**WORK TO COMPLETE**
Every line from the one with "Instruction: Click the fundtrak logo" through the last line below should be repeated exactly; pictures stay out of the copy.

**DATA SUPPLIED**
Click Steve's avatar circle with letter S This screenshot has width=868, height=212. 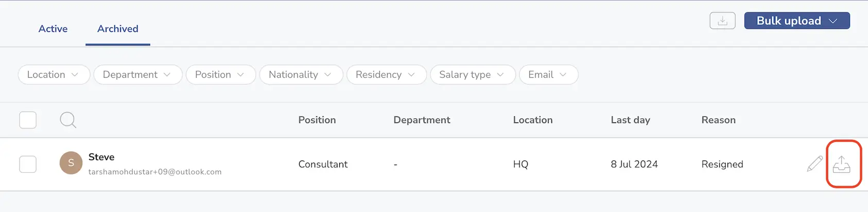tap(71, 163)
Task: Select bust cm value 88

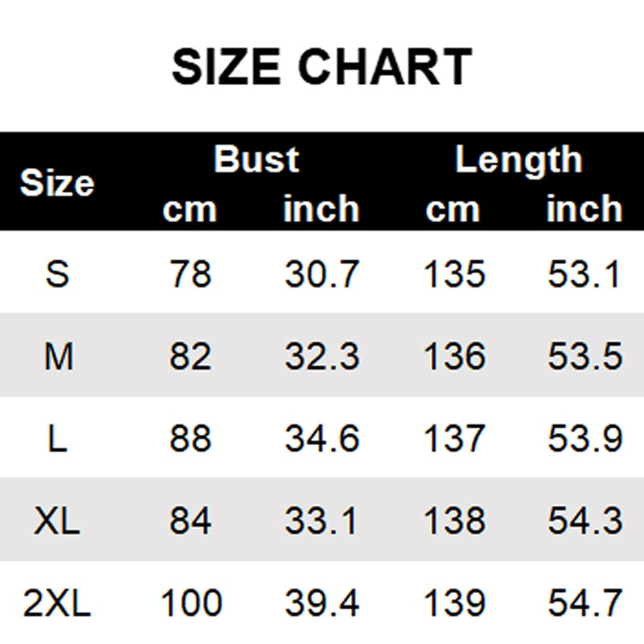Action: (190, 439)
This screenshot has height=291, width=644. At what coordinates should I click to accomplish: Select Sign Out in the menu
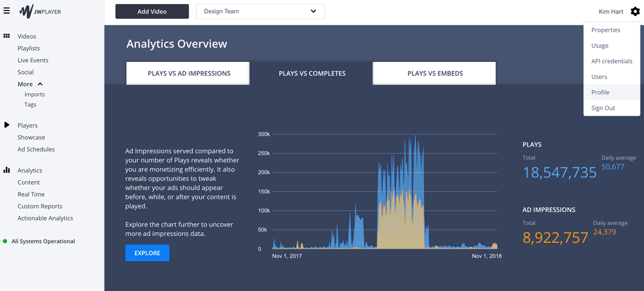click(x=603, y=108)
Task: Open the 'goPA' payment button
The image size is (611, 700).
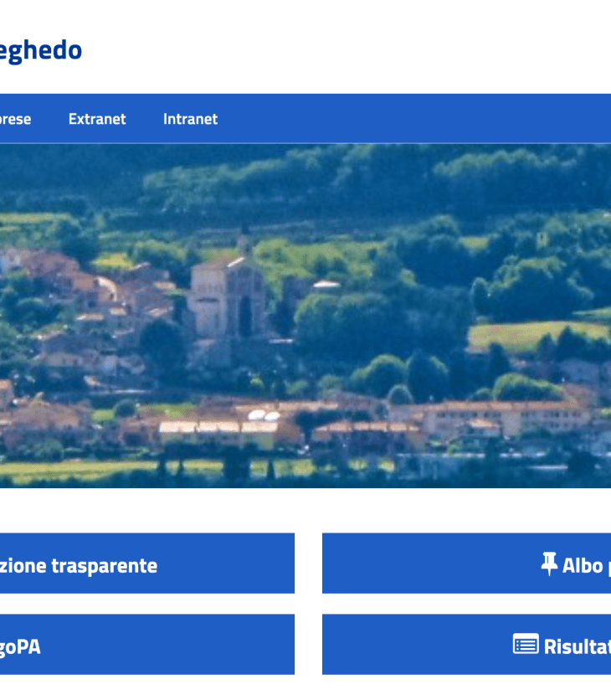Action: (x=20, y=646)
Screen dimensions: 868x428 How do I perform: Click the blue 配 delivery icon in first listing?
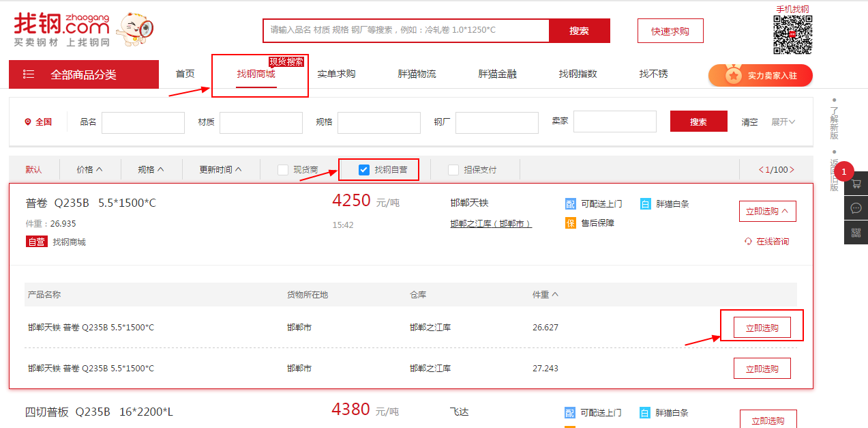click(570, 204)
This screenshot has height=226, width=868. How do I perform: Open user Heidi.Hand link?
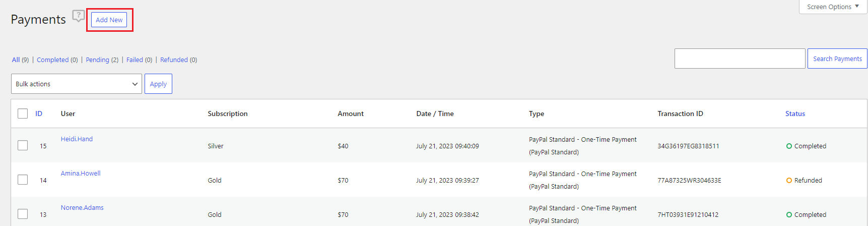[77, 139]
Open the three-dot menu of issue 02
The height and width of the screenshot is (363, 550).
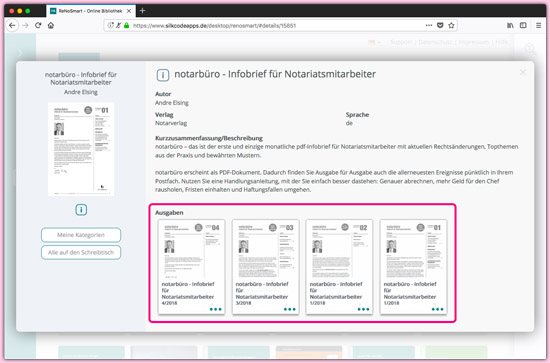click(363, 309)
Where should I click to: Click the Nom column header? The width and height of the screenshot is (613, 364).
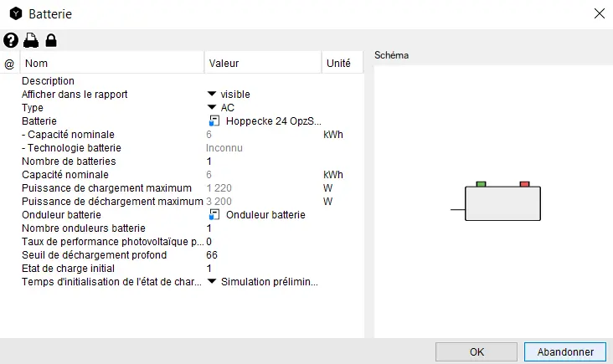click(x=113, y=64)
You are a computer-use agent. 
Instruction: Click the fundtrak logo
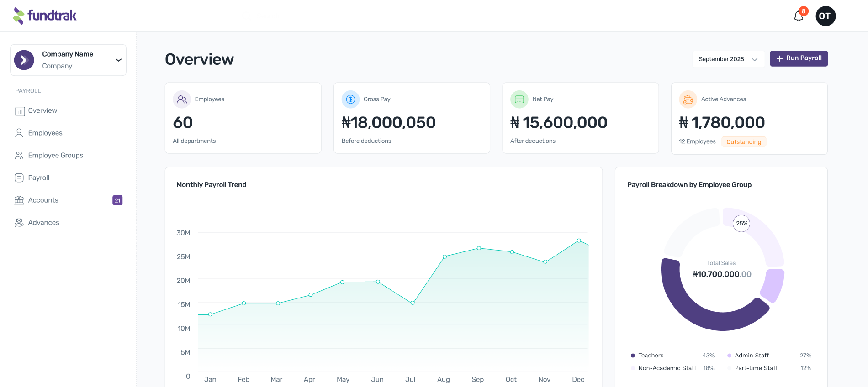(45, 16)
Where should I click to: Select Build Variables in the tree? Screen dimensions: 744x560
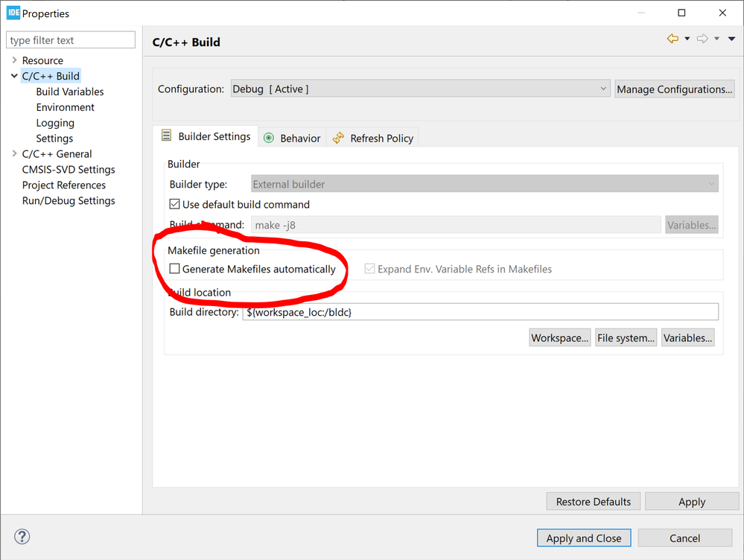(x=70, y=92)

**WRITTEN RESPONSE**
Instruction: Click the fundtrak logo
(45, 16)
Where should I click to: Select Build Variables in the tree? Screen dimensions: 744x560
(x=70, y=92)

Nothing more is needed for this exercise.